Wie in Bayern Bischöfe gemacht werden: Die Ortskirche schlägt vor – der Papst ernennt frei


Wann kann Augsburg mit einem neuen Bischof rechnen? Es wird wohl ein paar Monate dauern – vielleicht ein Jahr oder noch länger. Klar ist nur: In Bayern hat die Ortskirche weniger Befugnisse als im Rest Deutschlands.

DOMRADIO.DE

Das bayerische Konkordat stammt von 1924. Die zentrale Aussage lautet sinngemäß: Der Papst hat freie Auswahl. Das heißt, im Unterschied zu den meisten anderen deutschen Bistümern wird ein neuer Bischof in Bayern nicht vom jeweiligen Domkapitel gewählt. Nach Passau und Würzburg muss Franziskus nun schon zum dritten Mal entscheiden, wen er dort mit der Leitung einer Diözese betraut.

Wie sehen die Vorarbeiten aus? Die sieben bayerischen Bistümer schicken regelmäßig Personalvorschläge nach Rom.

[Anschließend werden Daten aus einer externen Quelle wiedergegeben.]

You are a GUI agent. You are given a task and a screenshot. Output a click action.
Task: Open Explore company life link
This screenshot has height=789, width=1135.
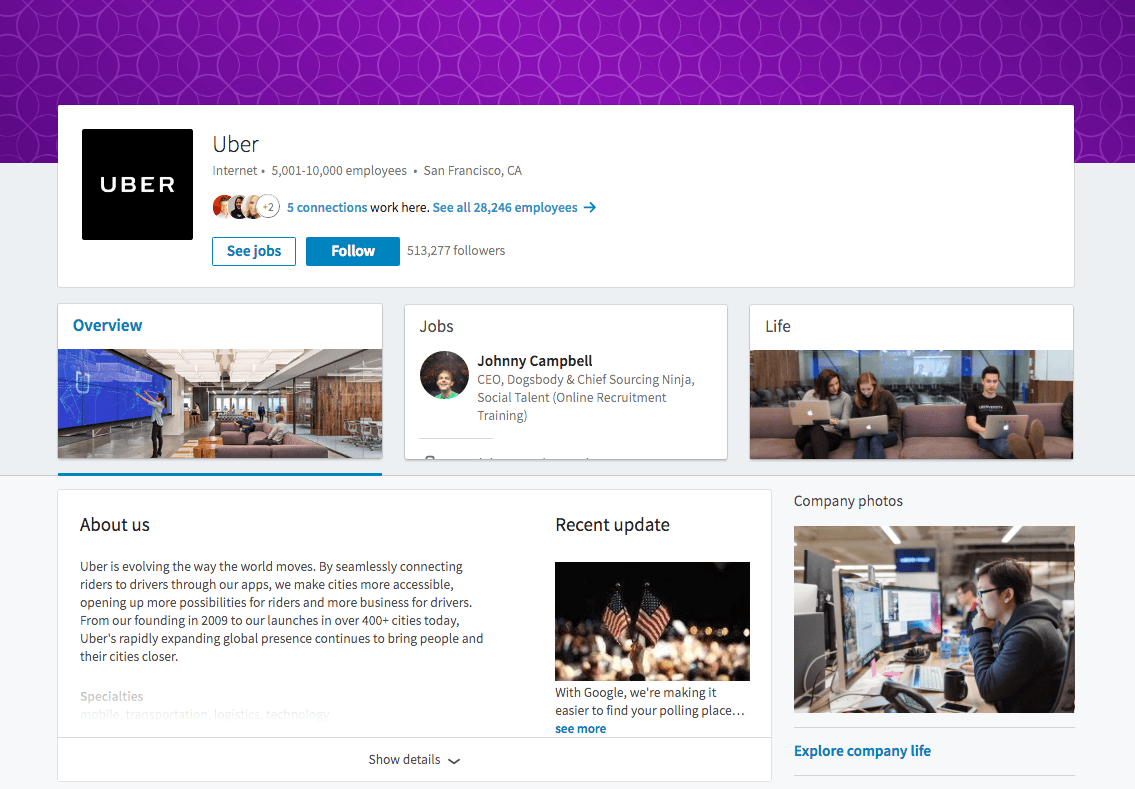[862, 751]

Alle drei Jahre erstellen die Domkapitel und auch die Bischöfe dazu Listen mit beliebig vielen Kandidaten, die sie für geeignet halten. Wird ein Bischofsstuhl wie jetzt im Falle Augsburgs frei, sammelt das betroffene Domkapitel erneut Namen, stimmt über jeden geheim ab und übermittelt die Ergebnisse an den Apostolischen Nuntius in Berlin.